While the County has responded, albeit more slowly than we would have liked, there is an instructive lesson here that applies to all similar situations where government owned sites are the source of contamination. The Massachusetts hazardous waste law, known as 21E, applies the principle of joint and several liability in hazardous waste cases. In plain English, that means if both you and I contaminate a site, we are both fully and completely liable for the cleanup. That principle is an important one that holds everyone responsible for their mess, but it can have a distorting effect on behavior. Because of joint and several liability, owners of contaminated sites have an incentive to deny, deny and accuse. Owners start off by denying responsibility and then eventually, almost always, upon conceding some responsibility, point the finger at other potential sources as a way to increase the number of parties contributing to clean up costs.
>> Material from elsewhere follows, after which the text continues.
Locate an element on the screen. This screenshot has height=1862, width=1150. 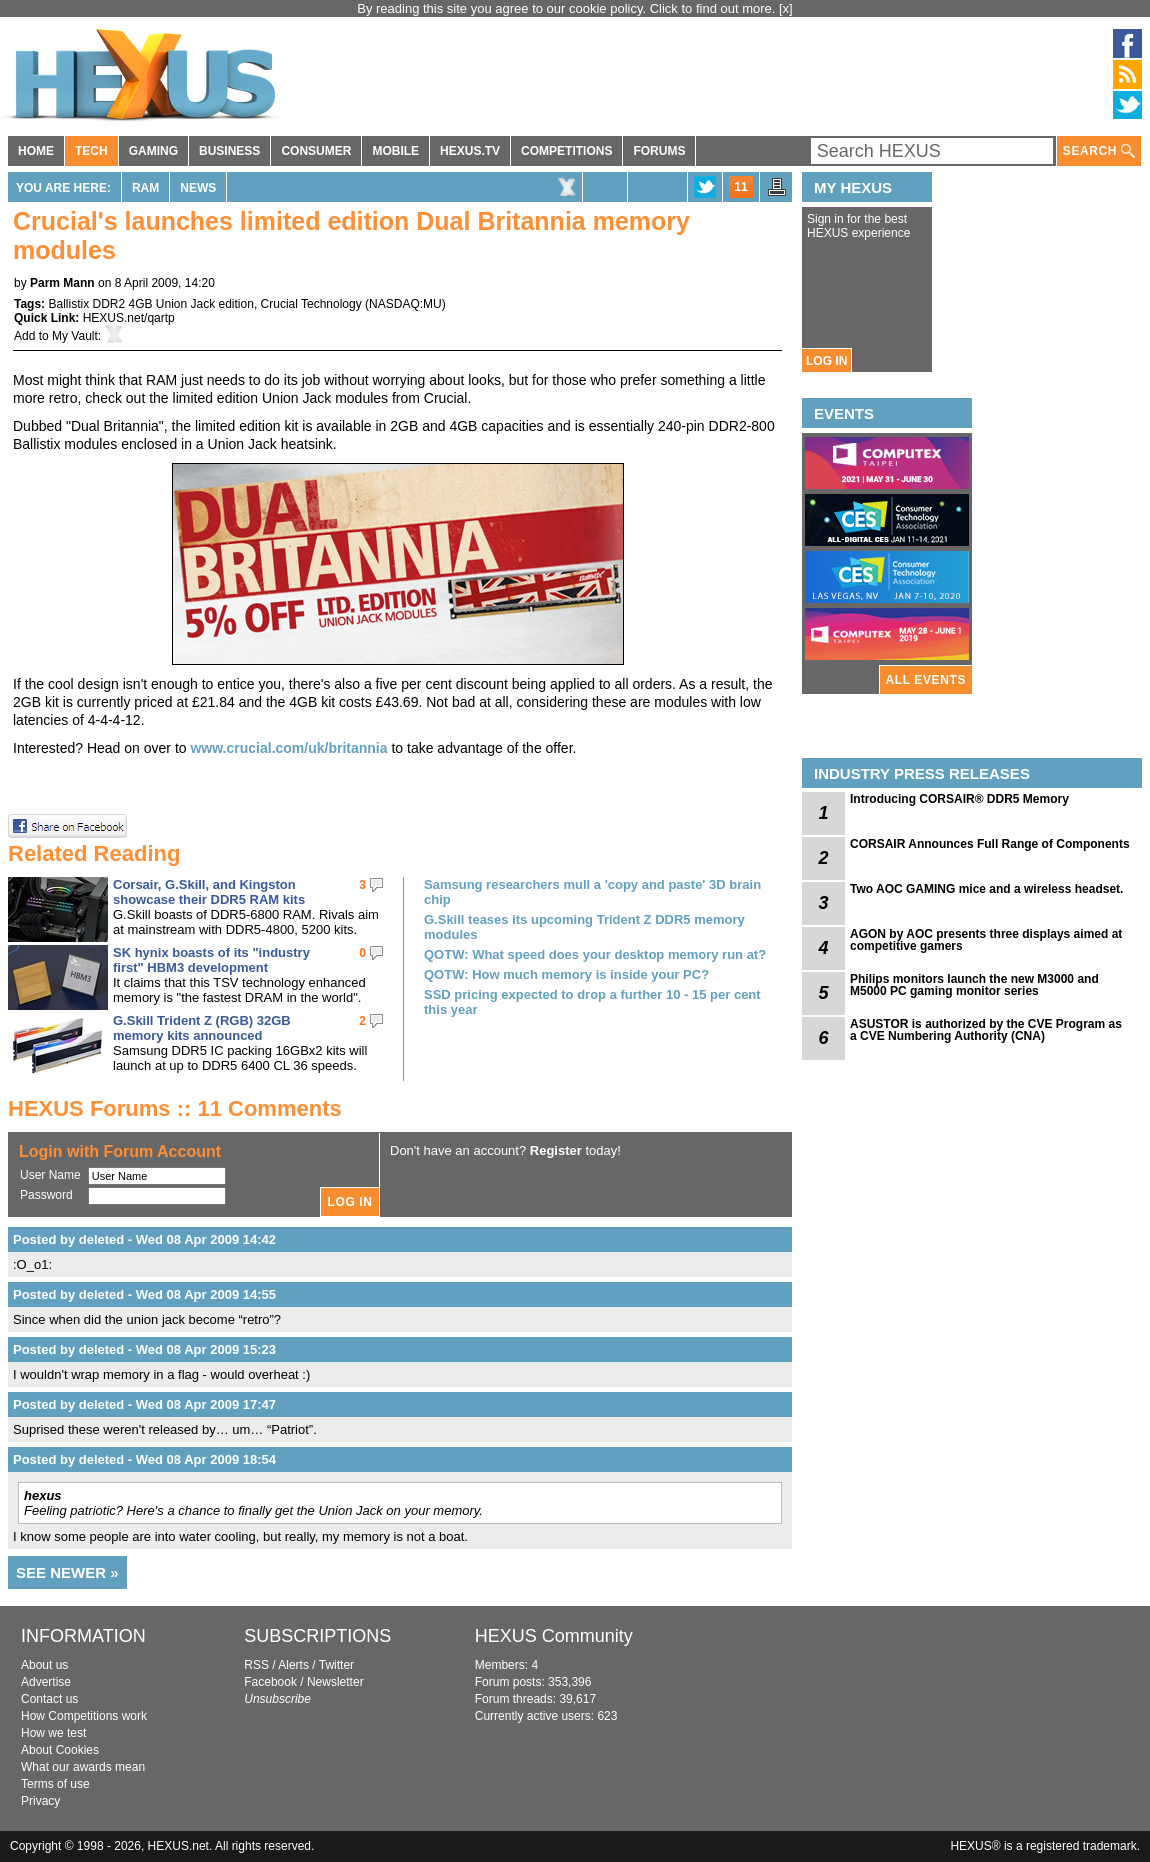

That whole process slows down the clean-up of any one site and can result in longer public exposure to contamination before final clean-up is implemented.
While the 21E process is designed to encourage private sector clean-up of contamination, the reality is that the public sector is often a responsible party. Isn’t it fair to expect government to behave better than the private sector when it comes to cleaning up its own mess and protecting the public it serves from exposure to hazardous waste for even one extra day? While the Fire Academy problem is finally being dealt with, we should all approach the next instance of a public agency being the source of contamination with the expectation that the first response will be immediate clean up. The wrangling over who else is to blame can come after the public and the environment have been protected.